Source records
────────────────────────────────────────

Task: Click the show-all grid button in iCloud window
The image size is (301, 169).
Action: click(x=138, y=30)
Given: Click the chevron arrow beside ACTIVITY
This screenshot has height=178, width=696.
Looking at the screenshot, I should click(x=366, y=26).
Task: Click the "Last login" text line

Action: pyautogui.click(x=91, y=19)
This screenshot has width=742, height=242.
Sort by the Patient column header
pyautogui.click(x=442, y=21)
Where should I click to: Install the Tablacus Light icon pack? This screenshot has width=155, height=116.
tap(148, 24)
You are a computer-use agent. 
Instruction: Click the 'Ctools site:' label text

────────────────────────────────────────

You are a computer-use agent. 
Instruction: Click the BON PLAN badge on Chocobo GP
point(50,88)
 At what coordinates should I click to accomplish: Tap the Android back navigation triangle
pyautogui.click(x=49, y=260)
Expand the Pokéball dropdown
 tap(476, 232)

────────────────────────────────────────

Aim of the task
Using the data above, transcribe the lines that run from the line with "This screenshot has height=178, width=696." to the line with "Instruction: Click the 'Ctools", both ends kept, and output nothing else.

Output below
This screenshot has height=178, width=696.
Looking at the screenshot, I should click(x=366, y=26).
Task: Click the "Last login" text line

Action: pyautogui.click(x=91, y=19)
This screenshot has width=742, height=242.
Sort by the Patient column header
pyautogui.click(x=442, y=21)
Where should I click to: Install the Tablacus Light icon pack? This screenshot has width=155, height=116.
tap(148, 24)
You are a computer-use agent. 
Instruction: Click the 'Ctools site:' label text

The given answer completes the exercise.